Between 28 March 2013 and 11 April 2014, I wrote articles for the now-defunct Vouched Books. (Although the website currently is live, it occasionally disappears.) In order to preserve the articles I wrote, head editor Laura Relyea allowed me to migrate my pieces to my personal site for archival purposes. Outside of some shorter, filler pieces, every post I wrote during my tenure for Vouched Books can be found  in reverse-chronological order on this blog. In total, there are 72 articles reproduced on this site.

Larissa Szporluk Introduction

This article first appeared as a post titled "Best Thing I’ve Heard/Read This Week: Larissa Szporluk" at Vouched Books on 11 April 2014.

traffic225 For final event of this season's Poets of Ohio reading series, Larissa Szporluk visited Case Western Reserve University from Bowling Green, OH to read and discuss her poetry. Below is an excerpt from my introduction to the event, as well as a video clip of her reading one of her poems:

I first became aware of Larissa Szporluk's poetry in 2004, when one of my graduate school professors, the late-Jake Adam York, mentioned her as someone he considered to be one of the premier, contemporary poets writing at the time. Specifically, he directed me to her third, full-length collection of poetry, The Wind, Master Cherry, The Wind (Alice James Books, 2003).
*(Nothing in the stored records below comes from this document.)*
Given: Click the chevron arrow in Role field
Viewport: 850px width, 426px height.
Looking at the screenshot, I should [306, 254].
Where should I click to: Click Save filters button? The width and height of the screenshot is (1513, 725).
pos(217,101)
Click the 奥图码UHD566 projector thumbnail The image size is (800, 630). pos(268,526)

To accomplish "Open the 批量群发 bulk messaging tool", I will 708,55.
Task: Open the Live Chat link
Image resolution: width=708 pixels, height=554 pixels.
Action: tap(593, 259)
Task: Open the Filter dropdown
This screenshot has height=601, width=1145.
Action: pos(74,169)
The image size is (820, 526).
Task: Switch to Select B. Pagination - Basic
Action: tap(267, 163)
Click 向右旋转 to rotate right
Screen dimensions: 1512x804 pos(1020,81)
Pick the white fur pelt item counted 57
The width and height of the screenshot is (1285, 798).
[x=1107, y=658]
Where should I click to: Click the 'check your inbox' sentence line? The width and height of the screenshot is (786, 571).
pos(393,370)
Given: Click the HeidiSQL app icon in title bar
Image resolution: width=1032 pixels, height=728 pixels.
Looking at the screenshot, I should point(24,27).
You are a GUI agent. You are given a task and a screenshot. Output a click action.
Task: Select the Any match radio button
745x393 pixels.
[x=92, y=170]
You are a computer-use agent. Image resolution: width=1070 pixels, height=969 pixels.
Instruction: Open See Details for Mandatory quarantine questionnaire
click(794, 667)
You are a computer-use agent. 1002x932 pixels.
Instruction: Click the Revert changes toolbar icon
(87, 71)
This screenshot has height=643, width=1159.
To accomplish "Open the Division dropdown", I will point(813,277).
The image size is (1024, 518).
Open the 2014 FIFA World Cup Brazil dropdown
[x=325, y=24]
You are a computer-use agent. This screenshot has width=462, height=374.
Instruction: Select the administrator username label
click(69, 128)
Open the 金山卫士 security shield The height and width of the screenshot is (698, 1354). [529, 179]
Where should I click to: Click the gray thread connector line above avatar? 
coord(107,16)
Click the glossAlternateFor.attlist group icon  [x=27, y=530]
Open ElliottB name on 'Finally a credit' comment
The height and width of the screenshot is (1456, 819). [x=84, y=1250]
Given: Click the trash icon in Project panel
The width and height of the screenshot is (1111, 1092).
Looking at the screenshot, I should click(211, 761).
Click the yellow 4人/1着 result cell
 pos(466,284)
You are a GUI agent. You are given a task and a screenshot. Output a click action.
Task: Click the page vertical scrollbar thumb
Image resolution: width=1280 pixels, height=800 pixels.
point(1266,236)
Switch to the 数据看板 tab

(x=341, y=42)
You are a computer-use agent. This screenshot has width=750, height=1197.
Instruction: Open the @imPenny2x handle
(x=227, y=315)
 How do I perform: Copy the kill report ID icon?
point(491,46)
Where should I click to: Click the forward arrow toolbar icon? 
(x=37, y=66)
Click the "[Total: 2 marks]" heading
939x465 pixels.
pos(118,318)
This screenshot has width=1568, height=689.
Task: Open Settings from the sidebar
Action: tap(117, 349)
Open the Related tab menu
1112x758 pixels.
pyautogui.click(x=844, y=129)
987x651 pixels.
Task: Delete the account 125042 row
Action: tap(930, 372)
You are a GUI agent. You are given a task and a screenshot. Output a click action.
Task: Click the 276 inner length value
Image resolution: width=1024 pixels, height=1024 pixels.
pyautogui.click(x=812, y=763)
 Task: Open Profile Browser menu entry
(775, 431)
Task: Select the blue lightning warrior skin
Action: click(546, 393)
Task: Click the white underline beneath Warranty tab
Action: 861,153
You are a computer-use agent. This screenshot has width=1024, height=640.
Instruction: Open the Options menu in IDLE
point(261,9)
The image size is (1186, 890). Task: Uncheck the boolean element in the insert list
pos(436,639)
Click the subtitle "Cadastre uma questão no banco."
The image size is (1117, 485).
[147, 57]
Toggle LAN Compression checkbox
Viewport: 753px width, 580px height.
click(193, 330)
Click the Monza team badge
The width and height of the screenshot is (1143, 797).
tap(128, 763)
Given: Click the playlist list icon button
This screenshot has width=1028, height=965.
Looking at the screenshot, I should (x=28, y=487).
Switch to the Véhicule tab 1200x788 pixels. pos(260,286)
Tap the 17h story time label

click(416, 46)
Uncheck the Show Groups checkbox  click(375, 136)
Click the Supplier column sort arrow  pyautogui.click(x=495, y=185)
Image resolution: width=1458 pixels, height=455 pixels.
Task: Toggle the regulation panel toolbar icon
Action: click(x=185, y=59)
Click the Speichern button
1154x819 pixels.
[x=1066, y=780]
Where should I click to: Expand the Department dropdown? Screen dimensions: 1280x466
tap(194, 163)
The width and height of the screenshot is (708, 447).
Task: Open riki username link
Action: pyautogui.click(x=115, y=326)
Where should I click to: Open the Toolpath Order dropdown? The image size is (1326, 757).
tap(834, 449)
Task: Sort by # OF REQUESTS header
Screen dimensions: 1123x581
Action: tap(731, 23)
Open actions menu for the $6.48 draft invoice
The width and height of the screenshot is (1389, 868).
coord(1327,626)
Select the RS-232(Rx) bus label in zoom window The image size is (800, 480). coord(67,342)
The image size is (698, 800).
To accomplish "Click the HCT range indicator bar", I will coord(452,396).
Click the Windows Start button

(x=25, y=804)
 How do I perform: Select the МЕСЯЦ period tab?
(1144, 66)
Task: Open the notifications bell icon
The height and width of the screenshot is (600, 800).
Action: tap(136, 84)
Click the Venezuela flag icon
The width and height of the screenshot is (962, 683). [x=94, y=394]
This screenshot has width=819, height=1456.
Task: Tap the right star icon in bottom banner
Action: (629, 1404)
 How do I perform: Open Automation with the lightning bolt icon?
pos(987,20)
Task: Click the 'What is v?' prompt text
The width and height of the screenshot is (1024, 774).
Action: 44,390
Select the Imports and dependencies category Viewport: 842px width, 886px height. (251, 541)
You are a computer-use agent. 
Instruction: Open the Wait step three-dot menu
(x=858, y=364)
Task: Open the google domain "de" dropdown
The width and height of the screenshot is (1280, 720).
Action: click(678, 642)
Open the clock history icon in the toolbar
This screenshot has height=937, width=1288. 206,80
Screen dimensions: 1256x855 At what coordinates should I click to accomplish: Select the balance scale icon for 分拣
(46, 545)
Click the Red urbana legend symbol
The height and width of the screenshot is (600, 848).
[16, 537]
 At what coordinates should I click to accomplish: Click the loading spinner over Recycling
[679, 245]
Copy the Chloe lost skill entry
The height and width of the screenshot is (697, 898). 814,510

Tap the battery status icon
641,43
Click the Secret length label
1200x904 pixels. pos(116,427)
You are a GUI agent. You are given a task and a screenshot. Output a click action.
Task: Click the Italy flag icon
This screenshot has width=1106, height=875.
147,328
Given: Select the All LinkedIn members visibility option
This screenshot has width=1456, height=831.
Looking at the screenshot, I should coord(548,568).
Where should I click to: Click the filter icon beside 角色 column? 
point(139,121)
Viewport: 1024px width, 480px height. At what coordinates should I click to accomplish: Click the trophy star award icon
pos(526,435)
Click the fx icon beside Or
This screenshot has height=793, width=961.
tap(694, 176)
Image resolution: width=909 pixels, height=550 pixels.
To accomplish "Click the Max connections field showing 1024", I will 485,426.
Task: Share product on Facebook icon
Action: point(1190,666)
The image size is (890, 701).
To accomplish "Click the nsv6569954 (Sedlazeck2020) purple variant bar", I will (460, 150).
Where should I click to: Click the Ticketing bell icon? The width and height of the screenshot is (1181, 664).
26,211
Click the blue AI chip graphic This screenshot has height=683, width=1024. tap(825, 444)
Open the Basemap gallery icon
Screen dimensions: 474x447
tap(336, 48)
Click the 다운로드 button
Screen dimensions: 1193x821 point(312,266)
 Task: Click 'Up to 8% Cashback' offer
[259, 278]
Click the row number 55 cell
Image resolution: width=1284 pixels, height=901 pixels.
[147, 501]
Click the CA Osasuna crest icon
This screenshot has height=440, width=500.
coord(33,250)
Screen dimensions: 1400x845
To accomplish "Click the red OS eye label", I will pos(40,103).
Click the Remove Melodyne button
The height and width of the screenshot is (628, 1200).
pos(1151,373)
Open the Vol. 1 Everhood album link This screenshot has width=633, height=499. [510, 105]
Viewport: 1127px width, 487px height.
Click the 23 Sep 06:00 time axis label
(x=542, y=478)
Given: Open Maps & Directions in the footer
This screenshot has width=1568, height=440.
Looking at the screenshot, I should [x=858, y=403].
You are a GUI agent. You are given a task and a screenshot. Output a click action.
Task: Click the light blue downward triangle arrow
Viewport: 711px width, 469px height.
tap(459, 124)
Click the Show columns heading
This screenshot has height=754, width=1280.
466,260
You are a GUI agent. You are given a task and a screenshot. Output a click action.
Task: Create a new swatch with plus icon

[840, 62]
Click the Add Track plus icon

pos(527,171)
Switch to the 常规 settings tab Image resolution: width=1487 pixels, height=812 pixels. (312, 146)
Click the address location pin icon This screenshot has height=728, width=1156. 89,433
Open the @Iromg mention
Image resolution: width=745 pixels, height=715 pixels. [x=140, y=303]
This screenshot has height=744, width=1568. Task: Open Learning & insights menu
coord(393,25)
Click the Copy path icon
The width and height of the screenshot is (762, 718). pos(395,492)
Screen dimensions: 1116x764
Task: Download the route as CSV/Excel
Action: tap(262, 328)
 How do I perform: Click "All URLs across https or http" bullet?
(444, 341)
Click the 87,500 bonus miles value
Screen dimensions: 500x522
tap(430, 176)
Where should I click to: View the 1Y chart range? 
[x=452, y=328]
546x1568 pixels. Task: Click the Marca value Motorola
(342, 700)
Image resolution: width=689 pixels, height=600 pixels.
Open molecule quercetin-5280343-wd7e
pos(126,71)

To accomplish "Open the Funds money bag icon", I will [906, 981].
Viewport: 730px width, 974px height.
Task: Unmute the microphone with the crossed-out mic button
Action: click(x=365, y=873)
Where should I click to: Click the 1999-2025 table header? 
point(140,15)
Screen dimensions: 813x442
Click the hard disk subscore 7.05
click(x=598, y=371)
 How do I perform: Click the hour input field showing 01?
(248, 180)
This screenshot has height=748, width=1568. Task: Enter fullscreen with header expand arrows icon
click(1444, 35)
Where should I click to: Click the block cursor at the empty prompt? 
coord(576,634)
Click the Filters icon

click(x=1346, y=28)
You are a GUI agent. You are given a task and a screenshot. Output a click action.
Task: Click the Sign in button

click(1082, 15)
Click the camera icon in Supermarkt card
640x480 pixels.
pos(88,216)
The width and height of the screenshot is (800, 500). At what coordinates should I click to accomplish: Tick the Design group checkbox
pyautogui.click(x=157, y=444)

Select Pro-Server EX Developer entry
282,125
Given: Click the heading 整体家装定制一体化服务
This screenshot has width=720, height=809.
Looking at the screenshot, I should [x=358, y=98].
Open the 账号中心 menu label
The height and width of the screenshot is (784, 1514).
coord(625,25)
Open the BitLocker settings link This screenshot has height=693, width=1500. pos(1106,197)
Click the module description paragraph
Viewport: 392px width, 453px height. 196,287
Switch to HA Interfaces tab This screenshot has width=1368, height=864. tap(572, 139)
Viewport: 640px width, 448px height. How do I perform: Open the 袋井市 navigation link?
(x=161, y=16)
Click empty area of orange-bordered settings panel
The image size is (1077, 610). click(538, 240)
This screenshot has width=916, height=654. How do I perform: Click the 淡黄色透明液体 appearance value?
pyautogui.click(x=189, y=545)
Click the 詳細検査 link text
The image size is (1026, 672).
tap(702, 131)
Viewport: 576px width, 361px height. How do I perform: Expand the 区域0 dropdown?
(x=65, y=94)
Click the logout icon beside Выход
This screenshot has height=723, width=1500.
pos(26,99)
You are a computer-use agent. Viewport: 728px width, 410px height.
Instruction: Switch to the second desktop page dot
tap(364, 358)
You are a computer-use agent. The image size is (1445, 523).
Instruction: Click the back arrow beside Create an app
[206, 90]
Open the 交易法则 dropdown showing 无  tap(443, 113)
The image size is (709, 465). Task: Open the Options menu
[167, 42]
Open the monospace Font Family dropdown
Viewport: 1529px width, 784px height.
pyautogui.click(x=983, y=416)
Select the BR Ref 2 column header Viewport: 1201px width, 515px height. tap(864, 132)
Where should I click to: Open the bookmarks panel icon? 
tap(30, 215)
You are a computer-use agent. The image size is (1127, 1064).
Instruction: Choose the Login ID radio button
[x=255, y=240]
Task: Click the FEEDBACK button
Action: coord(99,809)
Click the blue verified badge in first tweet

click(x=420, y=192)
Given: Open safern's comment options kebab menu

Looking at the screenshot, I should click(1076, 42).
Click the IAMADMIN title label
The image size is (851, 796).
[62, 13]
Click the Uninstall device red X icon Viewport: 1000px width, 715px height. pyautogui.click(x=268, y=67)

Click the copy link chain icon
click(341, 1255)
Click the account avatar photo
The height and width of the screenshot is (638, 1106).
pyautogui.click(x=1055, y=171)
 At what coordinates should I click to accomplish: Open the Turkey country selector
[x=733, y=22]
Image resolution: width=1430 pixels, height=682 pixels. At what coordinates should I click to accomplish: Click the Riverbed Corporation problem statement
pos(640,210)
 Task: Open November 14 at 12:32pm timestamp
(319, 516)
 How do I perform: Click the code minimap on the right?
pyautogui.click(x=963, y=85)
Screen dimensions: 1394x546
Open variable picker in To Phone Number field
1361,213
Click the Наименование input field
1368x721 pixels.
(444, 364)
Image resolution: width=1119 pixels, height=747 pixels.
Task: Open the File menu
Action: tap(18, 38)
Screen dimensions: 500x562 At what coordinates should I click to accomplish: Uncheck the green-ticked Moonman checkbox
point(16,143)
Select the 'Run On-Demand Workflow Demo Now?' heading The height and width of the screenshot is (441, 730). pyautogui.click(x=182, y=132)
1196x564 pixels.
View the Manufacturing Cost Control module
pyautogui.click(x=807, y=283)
While reading the book, I was struck by the ability of Szporluk’s poems to challenge not only the manner in which we use language, but their capacity to fundamentally alter the way in which we view the world; or, as she herself wrote in the poem “Death of Magellan”:
Heaven was lost

when up and down
lost meaning. (5)
Yes, just as Ferdinand Magellan’s circumnavigation of the globe altered humanity’s spatial relationship to/of the world during the sixteenth century--literally changing our notion of what "up and down" meant--Szporluk’s poems changed the manner in which I conceived of both language and poetry at a time when I was primarily familiar with the canonical and anthologized poems taught in literature courses. More than a decade ago, then, her poems acted as a literary and poetic passage that was theretofore uncharted for me.

This semester, though, my students and I read her most recent book, Traffic with MacBeth (Tupelo Press, 2011), which, among other things, explores what happens when “violence takes over” (26) both the natural and human worlds. Take, for instance, the opening lines of the poem “Mouth Horror”:
Five male crickets
sing and fight.
The loudest wins,

the softest dies (38)
The poem presents the reader with the seemingly benign image of crickets chirping on a summer evening; but the moment quickly transforms it into a Darwinian struggle, wherein the “loudest” crickets “win,” such that their “chirp[s]” become “swords” that leave the “loser[s to] rot”:
into the sweet black gore
of cricket joy
expressed to death

in one dumb glop (38)
Such violence manifests itself again and again throughout Traffic's representations of the natural world, as seen in the wind that “leaves a deep pocket / of dusk in your scalp” (3), a ladybird “carcass / on a snow-white beach” (7), or the image of an “eye of the cat-torn mouse” (41).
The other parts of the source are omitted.